**SOURCE PASSAGE**
┌──

It’s a fascinating one. Here’s the breakdown:

Film 1: Unexpected Journey - Chapters 1-5. Climax is the escape from the Misty Mountains and Bilbo’s mercy. The most similar in tone with the book, as the sociological lens of the series has yet to widen beyond the scope of Bilbo’s journey.

Film 2: Into the Wilderland - Chapters 6-9. Opening James Bond sequence is the Battle of Moria, followed by the introduction of Azog to the narrative with the Out of the Frying Pan sequence. The tension of the first twenty minutes doesn’t dissipate until the night in Beorn’s quarters, and the threat of the Necromancer becomes more prominent with Gandalf’s split from the company, where all of his DOS sequences are intercut with the Mirkwood-Woodland Realm sequences. This is where the Hobbit narrative branches from Bilbo’s story into a wider scope of Middle-earth, with the threat of the Necromancer tying into Elven society and Tauriel becoming more of a prominent character. The film ends with the cliffhanger introduction of Bard and Gandalf captured by the enemy.

└──

Entries on where items are located
┌──

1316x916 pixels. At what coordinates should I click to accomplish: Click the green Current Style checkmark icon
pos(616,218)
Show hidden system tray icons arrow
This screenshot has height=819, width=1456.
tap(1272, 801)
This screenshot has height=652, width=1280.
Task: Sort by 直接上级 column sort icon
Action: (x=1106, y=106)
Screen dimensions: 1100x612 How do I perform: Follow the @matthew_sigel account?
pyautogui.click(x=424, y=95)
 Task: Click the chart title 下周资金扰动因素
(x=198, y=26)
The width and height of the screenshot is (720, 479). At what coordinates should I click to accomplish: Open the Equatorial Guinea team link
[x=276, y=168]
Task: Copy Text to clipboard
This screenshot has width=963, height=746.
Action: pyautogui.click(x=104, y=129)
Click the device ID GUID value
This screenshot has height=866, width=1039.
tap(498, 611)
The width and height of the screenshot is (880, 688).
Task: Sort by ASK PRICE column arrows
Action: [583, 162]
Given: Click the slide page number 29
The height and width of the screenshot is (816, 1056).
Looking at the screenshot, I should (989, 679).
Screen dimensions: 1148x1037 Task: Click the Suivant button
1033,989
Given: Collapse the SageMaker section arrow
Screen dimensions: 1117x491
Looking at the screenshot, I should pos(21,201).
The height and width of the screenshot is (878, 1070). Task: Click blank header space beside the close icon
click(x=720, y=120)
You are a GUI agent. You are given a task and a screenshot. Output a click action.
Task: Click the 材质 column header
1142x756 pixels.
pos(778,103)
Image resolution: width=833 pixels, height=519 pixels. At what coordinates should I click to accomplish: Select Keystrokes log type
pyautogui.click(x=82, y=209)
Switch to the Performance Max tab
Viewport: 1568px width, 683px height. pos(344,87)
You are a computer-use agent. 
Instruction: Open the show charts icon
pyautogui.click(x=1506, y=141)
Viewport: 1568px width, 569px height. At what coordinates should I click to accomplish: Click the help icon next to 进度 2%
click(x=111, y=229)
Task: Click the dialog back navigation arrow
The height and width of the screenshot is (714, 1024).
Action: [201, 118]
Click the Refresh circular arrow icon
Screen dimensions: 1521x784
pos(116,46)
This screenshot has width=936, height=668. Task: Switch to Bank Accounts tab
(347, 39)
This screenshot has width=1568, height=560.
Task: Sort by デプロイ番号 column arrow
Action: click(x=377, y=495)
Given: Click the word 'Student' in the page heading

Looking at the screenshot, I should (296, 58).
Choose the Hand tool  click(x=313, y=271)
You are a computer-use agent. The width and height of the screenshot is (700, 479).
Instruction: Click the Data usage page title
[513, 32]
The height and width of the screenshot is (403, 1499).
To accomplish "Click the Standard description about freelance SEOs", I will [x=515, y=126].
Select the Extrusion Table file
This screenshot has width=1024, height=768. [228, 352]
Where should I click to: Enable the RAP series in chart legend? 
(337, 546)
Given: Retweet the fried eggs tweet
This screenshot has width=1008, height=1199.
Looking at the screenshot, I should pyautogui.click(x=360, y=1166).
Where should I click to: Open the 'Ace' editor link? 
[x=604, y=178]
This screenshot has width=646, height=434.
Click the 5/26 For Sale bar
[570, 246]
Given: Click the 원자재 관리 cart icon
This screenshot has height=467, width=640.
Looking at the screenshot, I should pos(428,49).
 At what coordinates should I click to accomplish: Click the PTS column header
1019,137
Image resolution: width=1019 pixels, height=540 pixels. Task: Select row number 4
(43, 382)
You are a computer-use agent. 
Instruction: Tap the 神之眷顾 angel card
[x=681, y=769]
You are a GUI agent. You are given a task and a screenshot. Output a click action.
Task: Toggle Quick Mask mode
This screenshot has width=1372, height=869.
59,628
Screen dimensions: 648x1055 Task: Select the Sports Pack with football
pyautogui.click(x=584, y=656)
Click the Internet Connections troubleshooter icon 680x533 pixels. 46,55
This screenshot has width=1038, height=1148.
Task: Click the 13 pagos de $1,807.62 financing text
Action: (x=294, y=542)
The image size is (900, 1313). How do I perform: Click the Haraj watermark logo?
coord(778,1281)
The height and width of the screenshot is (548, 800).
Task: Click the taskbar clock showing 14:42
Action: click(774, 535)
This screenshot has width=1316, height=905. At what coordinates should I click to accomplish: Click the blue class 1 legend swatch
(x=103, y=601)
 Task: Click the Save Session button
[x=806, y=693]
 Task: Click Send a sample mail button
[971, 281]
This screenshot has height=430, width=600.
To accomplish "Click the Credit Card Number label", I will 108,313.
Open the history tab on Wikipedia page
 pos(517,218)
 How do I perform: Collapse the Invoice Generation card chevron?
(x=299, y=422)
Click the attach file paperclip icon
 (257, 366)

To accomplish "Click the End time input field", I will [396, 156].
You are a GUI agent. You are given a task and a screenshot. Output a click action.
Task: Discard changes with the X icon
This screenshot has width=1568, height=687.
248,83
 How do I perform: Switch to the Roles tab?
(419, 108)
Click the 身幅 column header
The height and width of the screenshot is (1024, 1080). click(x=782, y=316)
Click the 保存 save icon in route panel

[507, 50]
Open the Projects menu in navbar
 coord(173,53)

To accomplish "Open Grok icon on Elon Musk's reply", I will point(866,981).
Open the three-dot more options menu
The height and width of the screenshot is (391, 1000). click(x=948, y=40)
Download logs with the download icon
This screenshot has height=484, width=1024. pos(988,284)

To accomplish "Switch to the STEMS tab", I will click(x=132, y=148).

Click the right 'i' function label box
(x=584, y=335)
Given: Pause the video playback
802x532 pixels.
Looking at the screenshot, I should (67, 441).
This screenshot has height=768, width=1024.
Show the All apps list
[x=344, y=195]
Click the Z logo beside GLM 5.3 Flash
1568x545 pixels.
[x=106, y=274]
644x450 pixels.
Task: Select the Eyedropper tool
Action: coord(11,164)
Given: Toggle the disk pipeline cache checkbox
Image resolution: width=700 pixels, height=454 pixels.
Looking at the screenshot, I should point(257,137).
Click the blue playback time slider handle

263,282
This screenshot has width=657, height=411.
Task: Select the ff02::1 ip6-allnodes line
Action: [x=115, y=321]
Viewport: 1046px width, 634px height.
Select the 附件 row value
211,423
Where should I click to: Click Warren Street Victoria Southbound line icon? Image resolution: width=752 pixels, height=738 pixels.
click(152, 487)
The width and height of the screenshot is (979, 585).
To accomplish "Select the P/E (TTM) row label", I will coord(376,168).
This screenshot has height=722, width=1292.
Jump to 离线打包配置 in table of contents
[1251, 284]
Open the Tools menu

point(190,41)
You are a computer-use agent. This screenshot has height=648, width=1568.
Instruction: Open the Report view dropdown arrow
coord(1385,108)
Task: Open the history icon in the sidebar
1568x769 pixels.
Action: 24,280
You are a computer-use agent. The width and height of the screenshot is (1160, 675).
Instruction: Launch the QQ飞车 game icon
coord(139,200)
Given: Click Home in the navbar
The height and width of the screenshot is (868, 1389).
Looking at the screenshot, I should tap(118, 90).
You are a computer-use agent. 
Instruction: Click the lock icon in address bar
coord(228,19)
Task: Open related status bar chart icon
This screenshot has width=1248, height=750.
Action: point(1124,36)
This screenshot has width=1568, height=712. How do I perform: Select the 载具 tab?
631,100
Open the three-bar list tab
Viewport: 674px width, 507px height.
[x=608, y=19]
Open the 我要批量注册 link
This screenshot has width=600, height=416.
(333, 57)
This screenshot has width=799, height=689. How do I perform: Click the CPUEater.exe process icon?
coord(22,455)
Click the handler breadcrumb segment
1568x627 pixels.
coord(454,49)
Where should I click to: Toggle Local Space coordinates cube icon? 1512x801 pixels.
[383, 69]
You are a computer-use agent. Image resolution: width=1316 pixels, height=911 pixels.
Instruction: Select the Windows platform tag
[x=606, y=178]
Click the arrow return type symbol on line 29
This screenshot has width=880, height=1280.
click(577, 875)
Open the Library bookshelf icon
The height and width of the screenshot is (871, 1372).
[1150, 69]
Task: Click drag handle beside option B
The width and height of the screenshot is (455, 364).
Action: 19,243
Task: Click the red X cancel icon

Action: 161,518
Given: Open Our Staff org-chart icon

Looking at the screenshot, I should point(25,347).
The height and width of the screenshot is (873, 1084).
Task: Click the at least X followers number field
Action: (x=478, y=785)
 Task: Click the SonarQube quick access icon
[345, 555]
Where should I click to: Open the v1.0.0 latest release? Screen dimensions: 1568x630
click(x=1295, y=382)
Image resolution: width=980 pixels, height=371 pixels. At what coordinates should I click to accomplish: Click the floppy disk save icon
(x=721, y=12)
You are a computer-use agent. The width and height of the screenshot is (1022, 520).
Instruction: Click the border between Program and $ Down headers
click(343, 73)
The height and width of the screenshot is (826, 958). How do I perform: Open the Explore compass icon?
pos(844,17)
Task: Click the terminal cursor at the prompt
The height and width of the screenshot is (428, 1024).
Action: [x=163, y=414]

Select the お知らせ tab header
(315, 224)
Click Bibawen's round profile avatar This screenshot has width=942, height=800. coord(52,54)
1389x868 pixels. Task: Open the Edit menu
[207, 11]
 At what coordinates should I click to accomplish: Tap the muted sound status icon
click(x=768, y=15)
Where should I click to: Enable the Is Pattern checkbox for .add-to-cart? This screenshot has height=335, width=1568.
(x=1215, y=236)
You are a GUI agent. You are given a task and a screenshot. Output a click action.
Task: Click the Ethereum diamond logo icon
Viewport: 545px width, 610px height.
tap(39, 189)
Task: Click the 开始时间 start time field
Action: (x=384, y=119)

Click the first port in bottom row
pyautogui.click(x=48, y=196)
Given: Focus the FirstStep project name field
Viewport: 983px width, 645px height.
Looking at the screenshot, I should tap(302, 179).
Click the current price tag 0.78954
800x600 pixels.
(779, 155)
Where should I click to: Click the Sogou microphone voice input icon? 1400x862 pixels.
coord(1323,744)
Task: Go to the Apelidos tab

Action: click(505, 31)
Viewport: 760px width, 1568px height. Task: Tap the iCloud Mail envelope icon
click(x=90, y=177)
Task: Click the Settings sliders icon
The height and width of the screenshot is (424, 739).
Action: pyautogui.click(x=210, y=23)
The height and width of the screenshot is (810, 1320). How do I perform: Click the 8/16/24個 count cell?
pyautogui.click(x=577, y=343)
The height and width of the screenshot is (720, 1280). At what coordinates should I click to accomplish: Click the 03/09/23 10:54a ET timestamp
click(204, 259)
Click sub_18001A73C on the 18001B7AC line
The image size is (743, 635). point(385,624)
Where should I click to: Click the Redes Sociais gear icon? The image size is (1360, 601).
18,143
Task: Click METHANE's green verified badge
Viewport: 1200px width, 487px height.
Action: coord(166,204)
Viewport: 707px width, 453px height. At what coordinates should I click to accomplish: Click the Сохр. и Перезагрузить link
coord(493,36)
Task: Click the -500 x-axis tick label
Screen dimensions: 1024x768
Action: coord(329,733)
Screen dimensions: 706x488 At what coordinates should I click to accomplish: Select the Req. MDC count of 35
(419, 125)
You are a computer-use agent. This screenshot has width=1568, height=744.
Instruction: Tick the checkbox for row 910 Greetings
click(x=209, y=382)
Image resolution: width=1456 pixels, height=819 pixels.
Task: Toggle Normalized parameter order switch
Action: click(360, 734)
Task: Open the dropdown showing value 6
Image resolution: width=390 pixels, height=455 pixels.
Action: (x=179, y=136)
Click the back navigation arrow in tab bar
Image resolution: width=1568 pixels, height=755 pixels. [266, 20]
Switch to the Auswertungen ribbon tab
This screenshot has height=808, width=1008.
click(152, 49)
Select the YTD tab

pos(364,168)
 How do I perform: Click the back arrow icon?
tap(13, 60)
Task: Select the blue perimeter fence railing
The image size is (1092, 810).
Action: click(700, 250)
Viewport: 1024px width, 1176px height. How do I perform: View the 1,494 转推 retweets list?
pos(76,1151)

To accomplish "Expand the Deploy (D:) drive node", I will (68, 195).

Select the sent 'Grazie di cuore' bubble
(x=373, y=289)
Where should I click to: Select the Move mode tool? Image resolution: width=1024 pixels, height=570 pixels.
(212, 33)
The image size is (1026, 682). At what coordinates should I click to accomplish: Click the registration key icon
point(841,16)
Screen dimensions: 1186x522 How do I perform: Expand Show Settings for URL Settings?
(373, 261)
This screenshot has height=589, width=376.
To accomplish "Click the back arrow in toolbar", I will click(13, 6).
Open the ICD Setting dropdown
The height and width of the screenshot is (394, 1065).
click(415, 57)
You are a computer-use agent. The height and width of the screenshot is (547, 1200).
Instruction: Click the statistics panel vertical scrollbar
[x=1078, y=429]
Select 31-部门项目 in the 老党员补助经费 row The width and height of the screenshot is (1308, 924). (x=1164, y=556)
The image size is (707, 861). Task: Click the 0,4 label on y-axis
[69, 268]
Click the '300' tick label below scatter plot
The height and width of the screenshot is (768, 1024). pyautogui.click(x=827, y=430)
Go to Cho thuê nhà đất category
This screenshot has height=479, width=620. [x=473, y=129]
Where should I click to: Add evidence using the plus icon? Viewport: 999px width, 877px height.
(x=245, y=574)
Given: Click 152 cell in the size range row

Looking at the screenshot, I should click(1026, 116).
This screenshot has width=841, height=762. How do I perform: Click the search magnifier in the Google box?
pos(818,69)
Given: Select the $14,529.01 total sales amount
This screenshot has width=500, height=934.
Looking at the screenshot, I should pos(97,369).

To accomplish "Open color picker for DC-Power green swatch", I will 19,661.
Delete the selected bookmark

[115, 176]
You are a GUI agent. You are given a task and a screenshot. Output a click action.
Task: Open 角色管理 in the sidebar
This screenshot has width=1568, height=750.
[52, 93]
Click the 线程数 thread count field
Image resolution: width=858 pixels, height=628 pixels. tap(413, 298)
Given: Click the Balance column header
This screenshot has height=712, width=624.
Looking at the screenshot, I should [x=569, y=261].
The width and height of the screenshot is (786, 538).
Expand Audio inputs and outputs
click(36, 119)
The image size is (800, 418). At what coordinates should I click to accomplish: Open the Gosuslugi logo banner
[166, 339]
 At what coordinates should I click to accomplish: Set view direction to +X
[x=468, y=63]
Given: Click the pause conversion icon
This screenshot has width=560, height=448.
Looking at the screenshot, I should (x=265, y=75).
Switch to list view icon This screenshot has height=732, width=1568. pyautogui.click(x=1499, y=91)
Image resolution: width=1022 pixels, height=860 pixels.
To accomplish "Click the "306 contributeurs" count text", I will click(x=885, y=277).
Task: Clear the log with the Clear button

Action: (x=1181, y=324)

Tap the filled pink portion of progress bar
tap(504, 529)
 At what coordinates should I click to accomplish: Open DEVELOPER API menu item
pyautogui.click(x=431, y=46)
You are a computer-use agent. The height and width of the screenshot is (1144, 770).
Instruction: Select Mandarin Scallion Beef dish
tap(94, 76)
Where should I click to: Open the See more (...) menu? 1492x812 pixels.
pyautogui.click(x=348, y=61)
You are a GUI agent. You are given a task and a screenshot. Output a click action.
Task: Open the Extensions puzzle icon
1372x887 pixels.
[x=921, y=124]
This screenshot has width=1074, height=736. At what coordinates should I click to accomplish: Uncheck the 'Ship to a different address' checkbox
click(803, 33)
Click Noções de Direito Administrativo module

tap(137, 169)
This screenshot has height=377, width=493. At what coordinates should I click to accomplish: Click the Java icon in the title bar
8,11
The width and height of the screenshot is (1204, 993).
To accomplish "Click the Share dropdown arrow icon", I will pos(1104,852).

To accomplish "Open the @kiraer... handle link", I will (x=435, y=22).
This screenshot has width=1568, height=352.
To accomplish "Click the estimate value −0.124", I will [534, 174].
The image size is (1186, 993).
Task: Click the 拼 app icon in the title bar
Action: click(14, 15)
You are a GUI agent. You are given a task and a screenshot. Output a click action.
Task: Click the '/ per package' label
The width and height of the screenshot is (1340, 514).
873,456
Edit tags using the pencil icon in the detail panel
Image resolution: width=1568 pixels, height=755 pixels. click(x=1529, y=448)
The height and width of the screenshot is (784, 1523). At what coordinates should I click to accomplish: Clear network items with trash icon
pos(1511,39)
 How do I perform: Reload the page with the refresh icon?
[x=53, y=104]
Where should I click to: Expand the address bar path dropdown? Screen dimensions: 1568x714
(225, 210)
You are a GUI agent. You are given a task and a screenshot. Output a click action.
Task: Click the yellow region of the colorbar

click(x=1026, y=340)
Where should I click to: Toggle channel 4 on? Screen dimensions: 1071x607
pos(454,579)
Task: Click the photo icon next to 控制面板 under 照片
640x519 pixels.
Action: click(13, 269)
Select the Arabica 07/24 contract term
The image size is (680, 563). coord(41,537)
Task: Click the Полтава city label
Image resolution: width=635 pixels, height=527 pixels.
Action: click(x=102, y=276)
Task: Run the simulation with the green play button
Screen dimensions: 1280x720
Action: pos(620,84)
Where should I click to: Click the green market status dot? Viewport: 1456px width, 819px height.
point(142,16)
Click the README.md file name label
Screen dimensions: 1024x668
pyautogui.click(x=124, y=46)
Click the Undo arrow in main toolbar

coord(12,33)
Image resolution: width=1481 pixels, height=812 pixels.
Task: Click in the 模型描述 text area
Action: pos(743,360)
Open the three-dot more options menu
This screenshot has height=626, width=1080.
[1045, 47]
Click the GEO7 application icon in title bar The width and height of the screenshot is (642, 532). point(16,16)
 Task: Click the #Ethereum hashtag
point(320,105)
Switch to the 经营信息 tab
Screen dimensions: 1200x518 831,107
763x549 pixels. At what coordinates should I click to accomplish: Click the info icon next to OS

└──

**INSTRUCTION A**
Express the rows as a JSON list of strings, one string per line with blank lines left out, covering only the part that opens with the line containing "At what coordinates should I click to accomplish: Click the PTS" and closes with the line containing "[x=681, y=769]".
**INSTRUCTION B**
Continue the breakdown of the Hobbit films from where it stops.
The film breakdown and the rows have no connection to each other.

**REPLY A**
[
  " At what coordinates should I click to accomplish: Click the PTS column header",
  "1019,137",
  "Image resolution: width=1019 pixels, height=540 pixels. Task: Select row number 4",
  "(43, 382)",
  "You are a computer-use agent. ",
  "Instruction: Tap the 神之眷顾 angel card",
  "[x=681, y=769]"
]

**REPLY B**
Film 3: The Desolation of Smaug - Chapters 10-14. The most interesting tonally of the three films. This opens with the Bree sequence before cutting to the extended arrival at Laketown, which works much better as an opening to a movie than its second act. Gandalf is rescued from Dol Guldor just before Bilbo enters Smaug’s lair, and the film concludes with the climactic death of Smaug and Gandalf’s rush to Erebor to warn the company of Azog’s impending attack.

Film 4: The Battle of the Five Armies: Aside from Film 1, this is probably the one most similar to its theatrical counterpart. Instead of opening with the death of Smaug, an opening montage chronicles the ramifications of his death: the refugees, Azog’s impending army, Gandalf on horseback, all intercut with Thorin’s warning that “if anyone should find it and withhold it from me, I will be avenged,” and the revelation that Bilbo holds the Arkenstone. This sets up the stakes of the film, which more or less unfolds as it did onscreen, with a brooding buildup to the standoff at the gates and the ensuing battle. Gandalf’s escape from the Necromancer was moved to film 3, so that absence streamlines the tensions of the first half of the film.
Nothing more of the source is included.